━━━ Data supplied ━━━
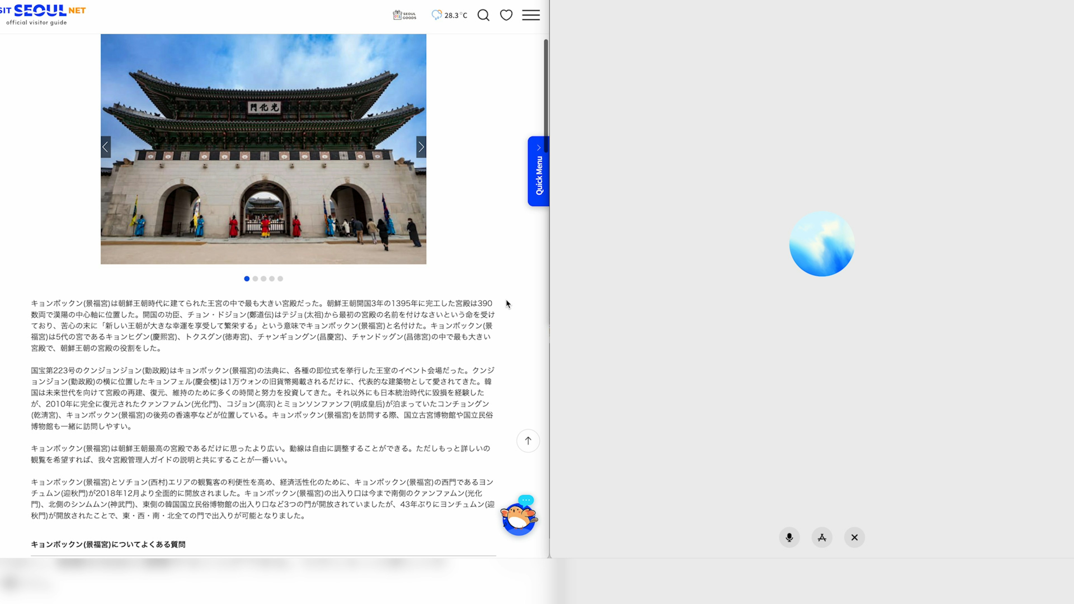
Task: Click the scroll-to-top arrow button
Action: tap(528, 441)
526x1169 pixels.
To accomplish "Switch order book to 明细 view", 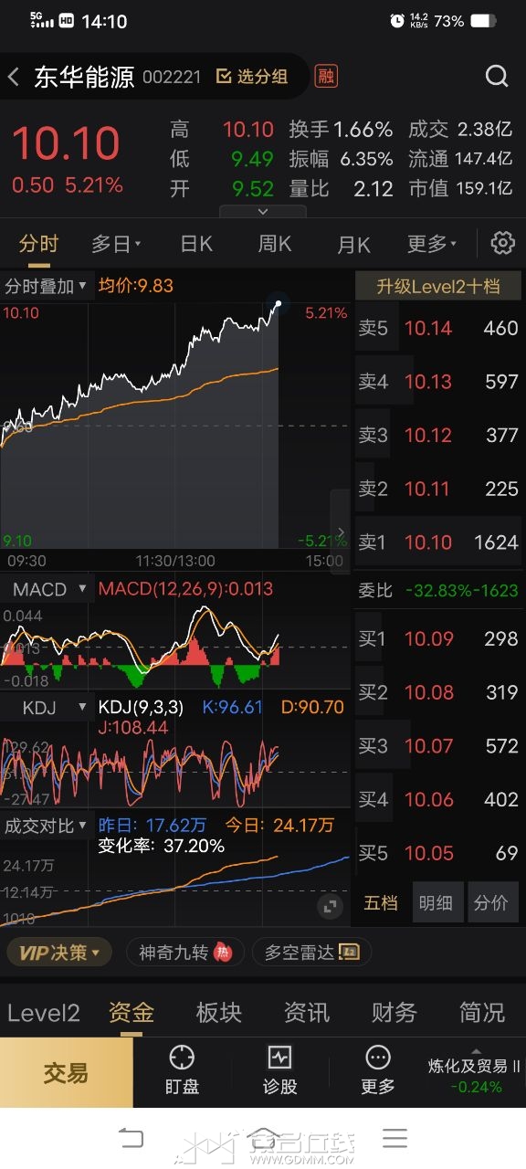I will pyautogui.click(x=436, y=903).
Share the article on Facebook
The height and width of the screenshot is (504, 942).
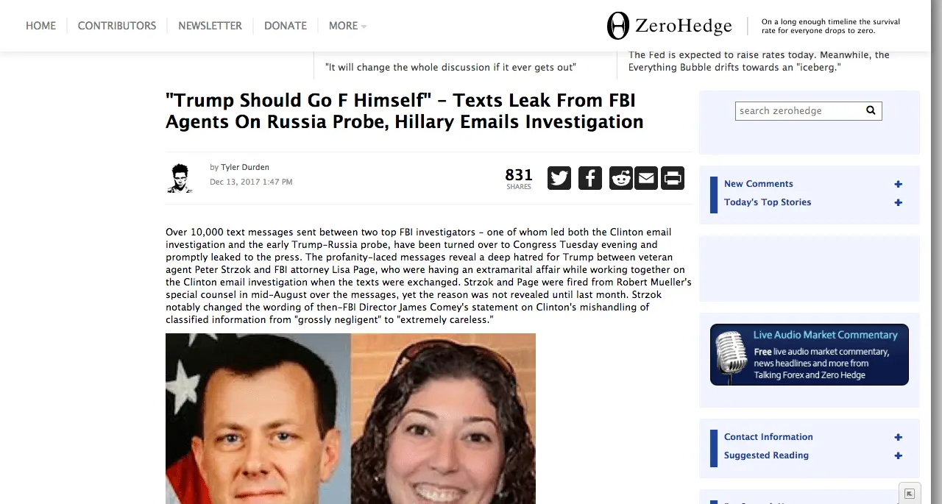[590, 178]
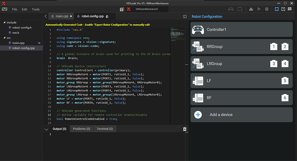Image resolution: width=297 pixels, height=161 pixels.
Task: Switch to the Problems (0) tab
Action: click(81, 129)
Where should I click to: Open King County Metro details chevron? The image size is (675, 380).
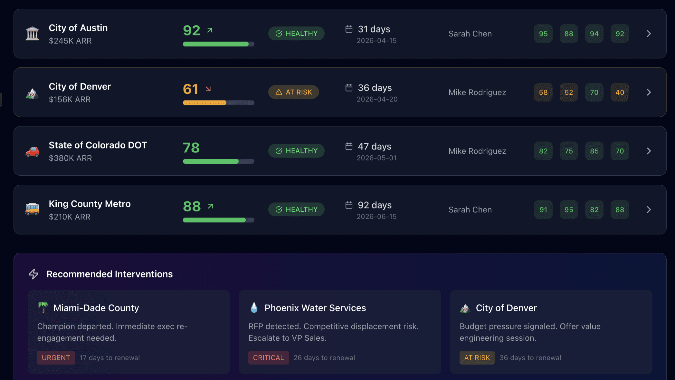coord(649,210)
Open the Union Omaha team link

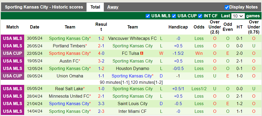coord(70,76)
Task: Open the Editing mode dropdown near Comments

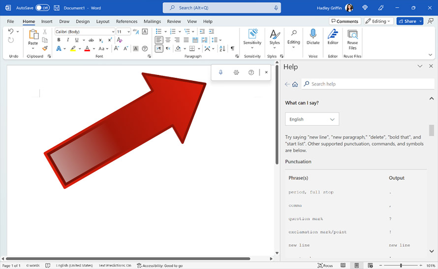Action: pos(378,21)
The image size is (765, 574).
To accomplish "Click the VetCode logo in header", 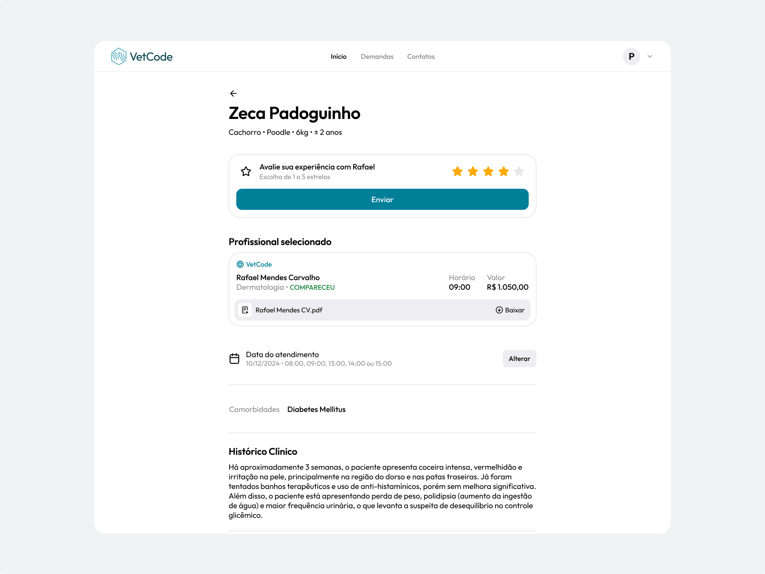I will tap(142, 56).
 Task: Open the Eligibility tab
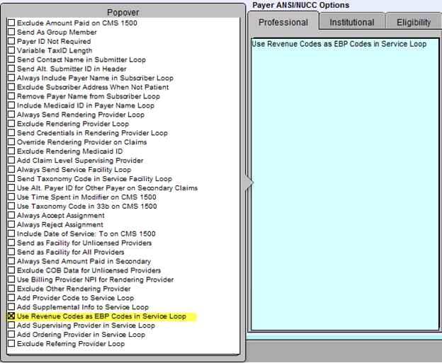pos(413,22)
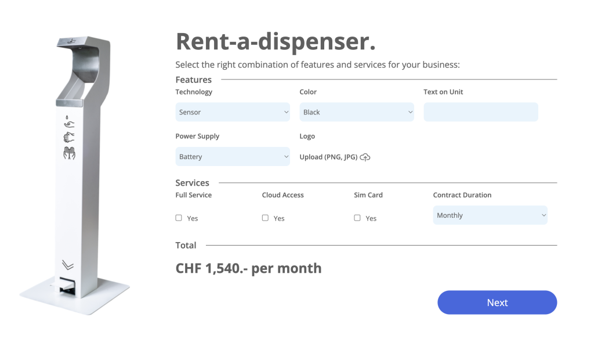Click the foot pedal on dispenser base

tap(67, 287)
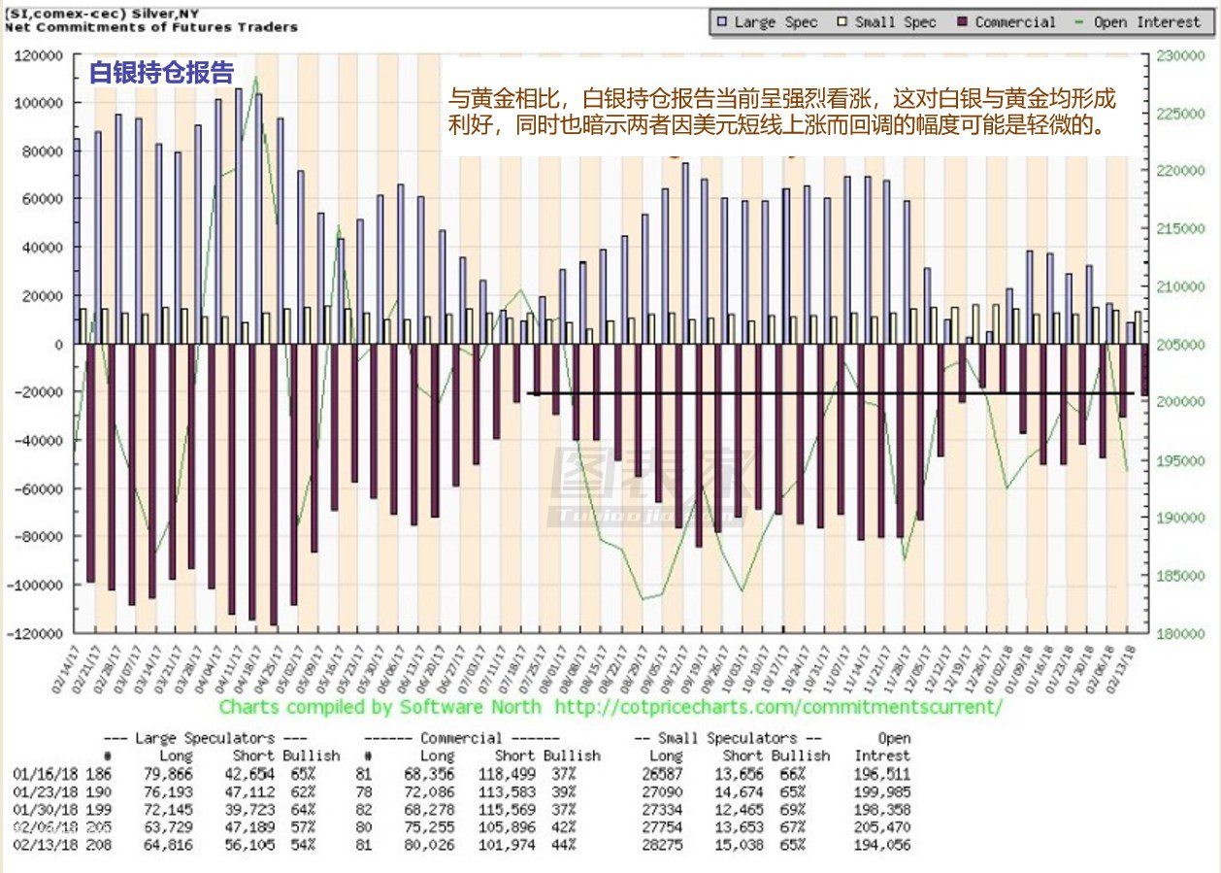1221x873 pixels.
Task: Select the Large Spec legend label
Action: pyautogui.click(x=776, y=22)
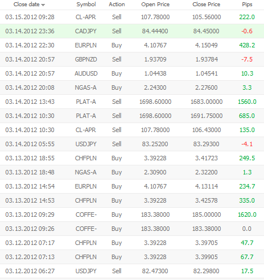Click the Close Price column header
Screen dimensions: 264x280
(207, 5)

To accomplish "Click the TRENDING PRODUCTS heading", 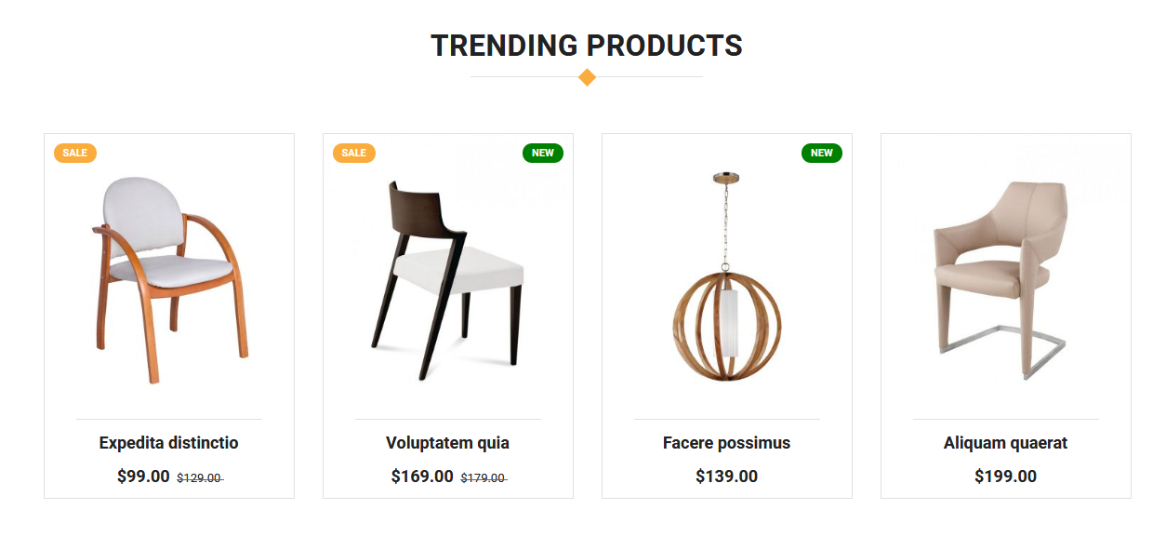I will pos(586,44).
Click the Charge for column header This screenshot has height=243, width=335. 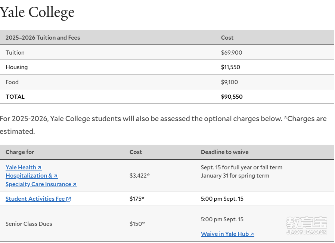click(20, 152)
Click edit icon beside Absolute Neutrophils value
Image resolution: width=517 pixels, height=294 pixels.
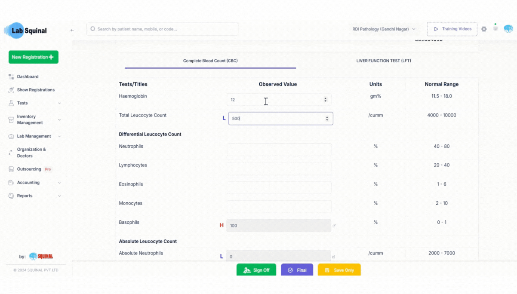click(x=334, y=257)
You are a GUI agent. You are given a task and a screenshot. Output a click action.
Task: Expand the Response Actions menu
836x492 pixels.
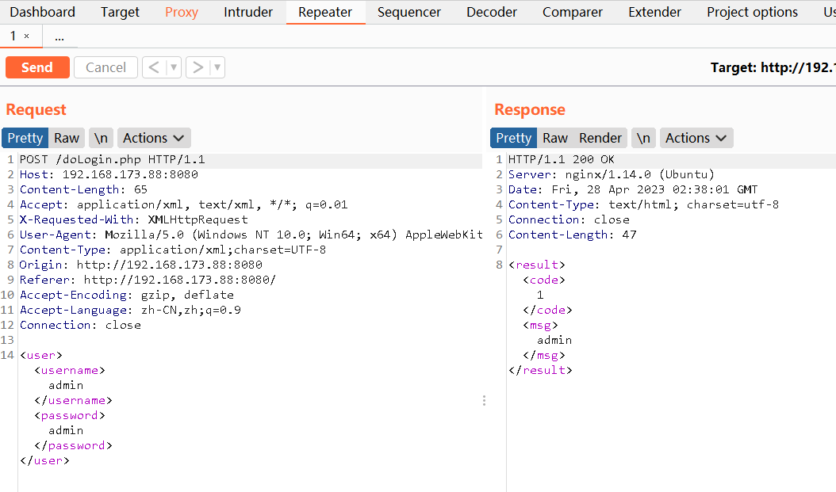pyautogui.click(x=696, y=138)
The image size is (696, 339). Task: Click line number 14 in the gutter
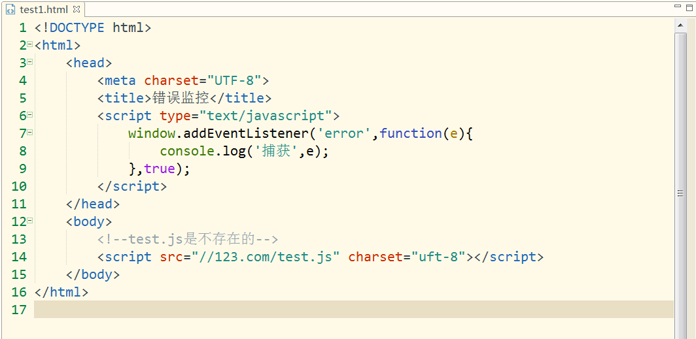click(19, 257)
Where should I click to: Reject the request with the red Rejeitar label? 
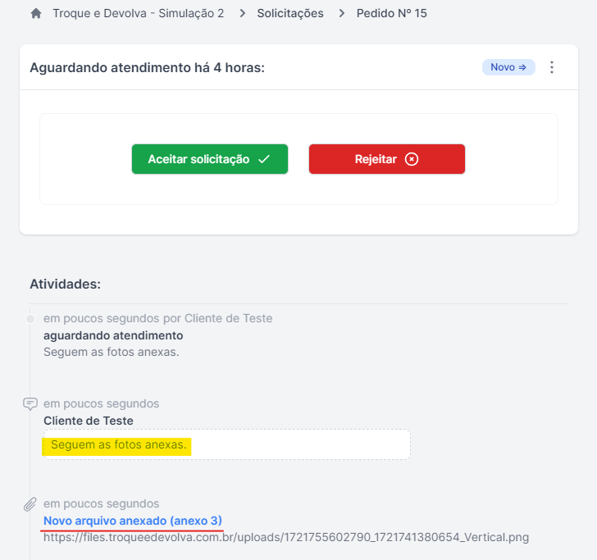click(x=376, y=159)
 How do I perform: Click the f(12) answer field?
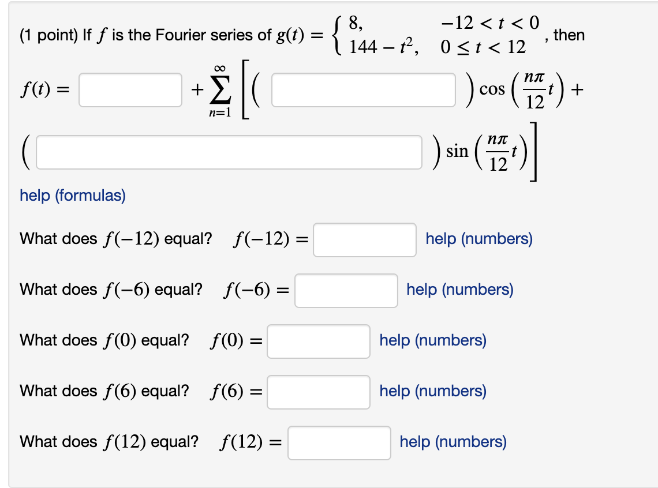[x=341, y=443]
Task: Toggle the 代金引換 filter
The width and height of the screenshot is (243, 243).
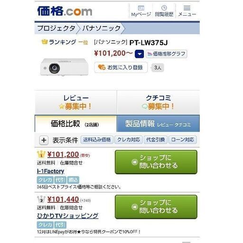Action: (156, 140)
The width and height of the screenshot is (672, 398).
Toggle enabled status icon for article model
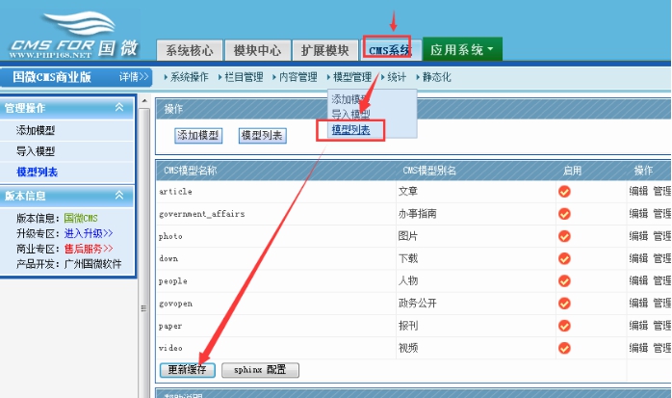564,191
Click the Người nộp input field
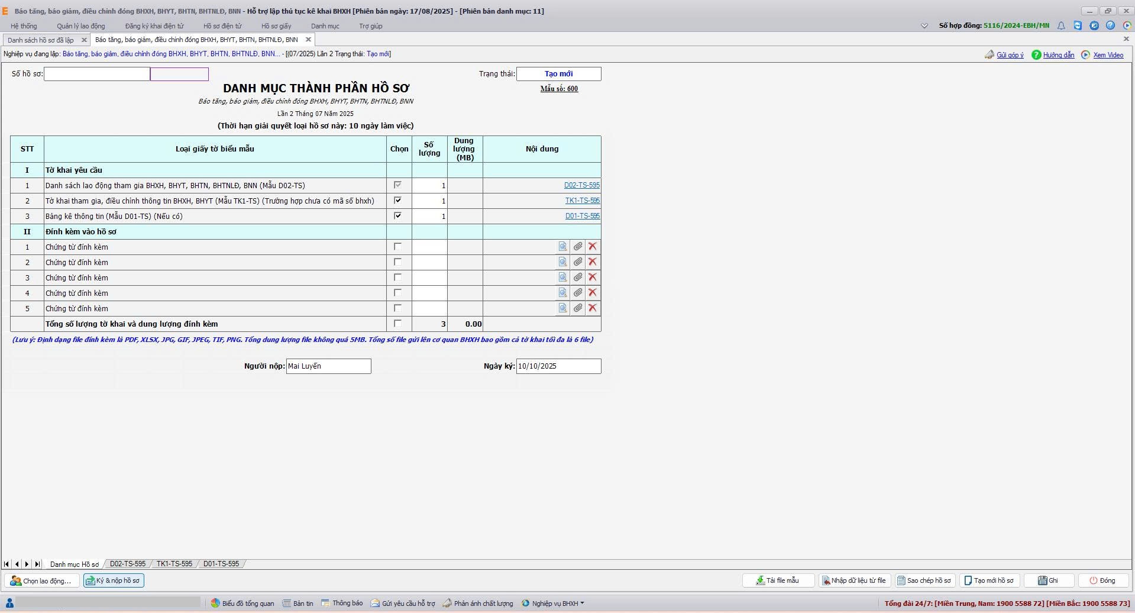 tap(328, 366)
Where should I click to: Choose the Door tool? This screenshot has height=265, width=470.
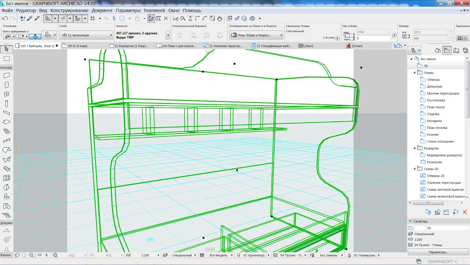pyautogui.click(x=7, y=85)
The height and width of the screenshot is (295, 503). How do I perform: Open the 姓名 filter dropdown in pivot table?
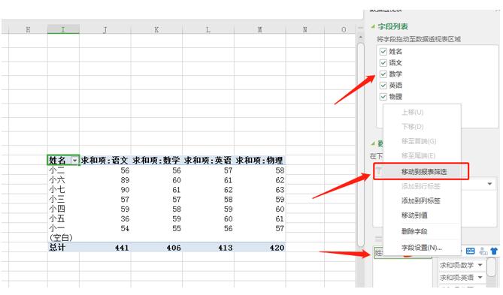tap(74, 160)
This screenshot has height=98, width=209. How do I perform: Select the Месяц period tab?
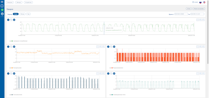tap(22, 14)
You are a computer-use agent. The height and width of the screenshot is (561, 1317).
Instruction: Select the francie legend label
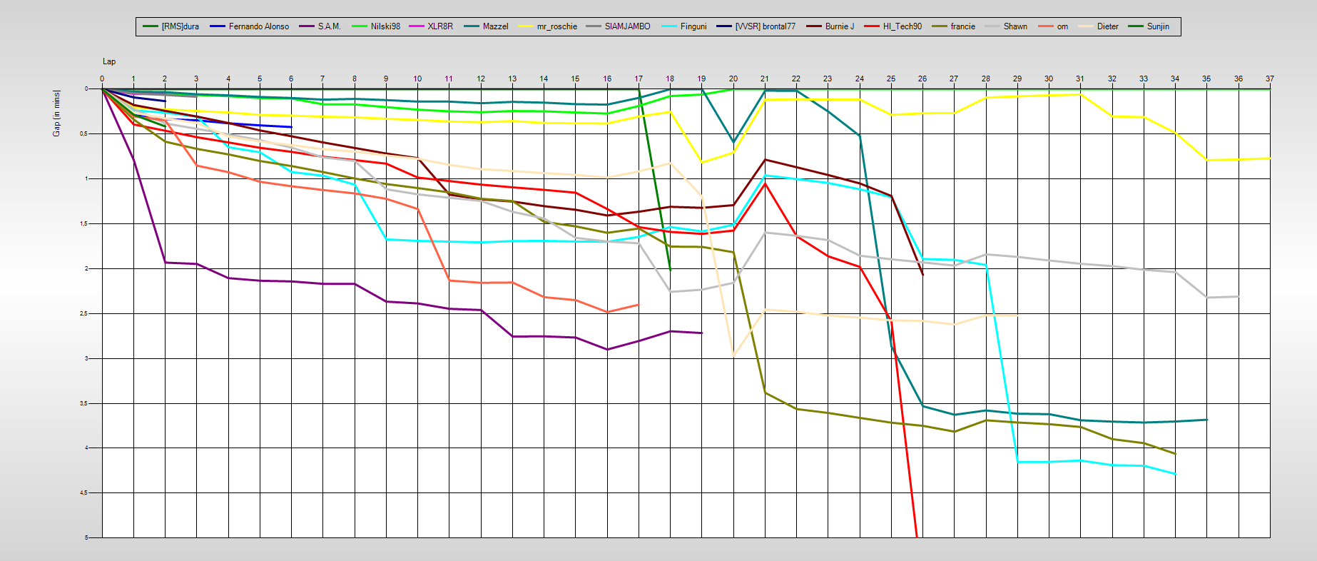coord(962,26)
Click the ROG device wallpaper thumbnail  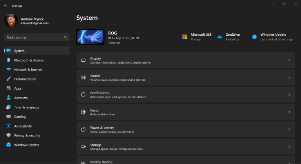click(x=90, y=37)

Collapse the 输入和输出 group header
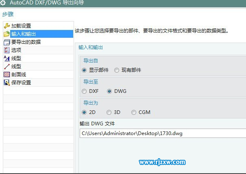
━━━
> _Set task_
Copy the lines of the listing above word for word, starting at the line containing "How do I perform: Click" and ending at the line containing "tap(22, 14)", with both of those lines included. Leave the pictures out of your copy.

> _Result below_
 How do I perform: Click the f(12) answer field?
[x=341, y=443]
Task: Toggle the 代金引換 filter
The width and height of the screenshot is (243, 243).
Action: (156, 140)
The width and height of the screenshot is (672, 398).
Toggle enabled status icon for article model
564,191
Click the Người nộp input field
 tap(328, 366)
Where should I click to: Choose the Door tool? This screenshot has height=265, width=470.
pyautogui.click(x=7, y=85)
The height and width of the screenshot is (295, 503). How do I perform: Open the 姓名 filter dropdown in pivot table?
tap(74, 160)
This screenshot has height=98, width=209. How do I perform: Select the Месяц period tab?
tap(22, 14)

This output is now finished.